IPFS is a decentralized protocol that we use to store data.

In “explain like I’m 5” terms: it’s a tool that anyone can use to share data between many computers.

Here’s how it works:

You install the IPFS Software on many computers and make sure they know about each other. The software running on these machines forms an IPFS Network.

This IPFS Network can have any shape:

Maybe there is only 1 computer, it’s a rather simple network. Maybe there are a million computers.
Maybe they are all connected to each other, it’s a very dense network. Maybe they only know about ONE or TWO other peers. It’s a quite “skeletal” network.

No matter the network size and shape, IPFS makes a few promises. The most basic one is the following:

Any of the computers on the network can upload files and can download files from the whole network. Same thing if you start a client and connect it to one of the machines of this network. The client has access to all the files on every machine of the network.

In the end, IPFS turns a network of computers into a single HUGE hard drive that can store and retrieve files.

That’s a distributed storage network. The storage is distributed amongst many machines and it acts as one big entity.

We rely on a network of computers

Now that we took the time to set up this network of computers so that it acts as a single storage device, what did we gain? Was it worth the effort?

IPFS makes more promises:

First of all, as long as there is a path between two members of the network, they can exchange data and files. So if I’m on one side of the network, I can safely assume that I’ll be able to get files from the other side of the network. That means the network acts as a single storage system.

Second, if any machine on the network tries to mess up with the data, the software on the other end, and eventually the user, will know about it. When a client retrieves a piece of data, like a field, it’s easy to verify that its content is actually what you asked for. No tampering is possible.

Third, the network is designed to keep working if a machine leaves the network. A machine can enter or leave the network without the need for any kind of ceremony. No need to register it, update a fixed database, or tell everyone in the network. It does mean that the file stored on a machine can disappear if no one else has replicated the data.

Fourth, the network is designed to be efficient in terms of storage: If you store the same data twice in the network, it will be KNOWN as a single piece of data with a single “identifier”. The network will always see a single piece of data and it won’t duplicate the amount of storage or bandwidth necessary to process it.

Fourth and a half, the network is designed to be efficient in terms of bandwidth.
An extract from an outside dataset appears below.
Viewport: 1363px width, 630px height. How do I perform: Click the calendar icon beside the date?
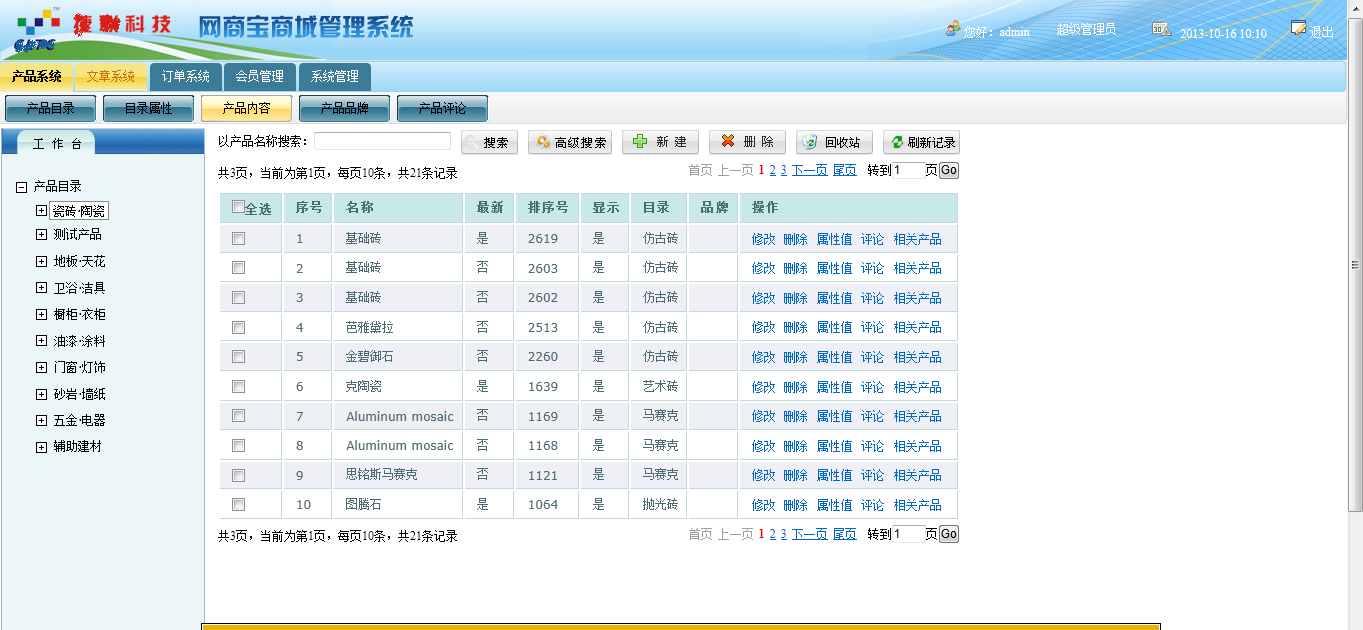point(1160,30)
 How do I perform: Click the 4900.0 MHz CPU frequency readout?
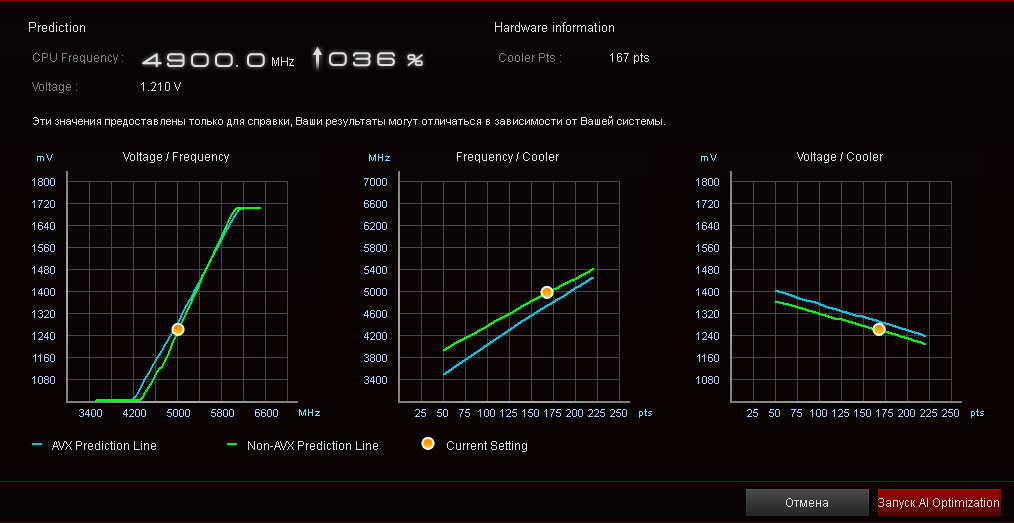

If a client “requests” a piece of data from the network, the machines that are the closest to them will answer. Instead of moving bits from one side of the ocean to the other, you might download them directly from your neighbors if they have it. It happens automatically.

With all these promises, we can implement decentralized distribution

I’ll ignore the “efficiency” part. These are incremental improvements in my opinion: nice to have but they do not fundamentally change its features.

What is interesting here, is that with these promises, anyone in the network has the same “weight” as anyone else. And that is the basis for decentralization.

If I were to build an application and store its data on IPFS. As long as you have access to the network that I’m using, you may be able to access the data and replicate it. And if you are willing to pay to host the data (someone has to replicate the data at some point), you would get the same “power” as I have.

The network would even become stronger since now there are more machines duplicating and distributing the data.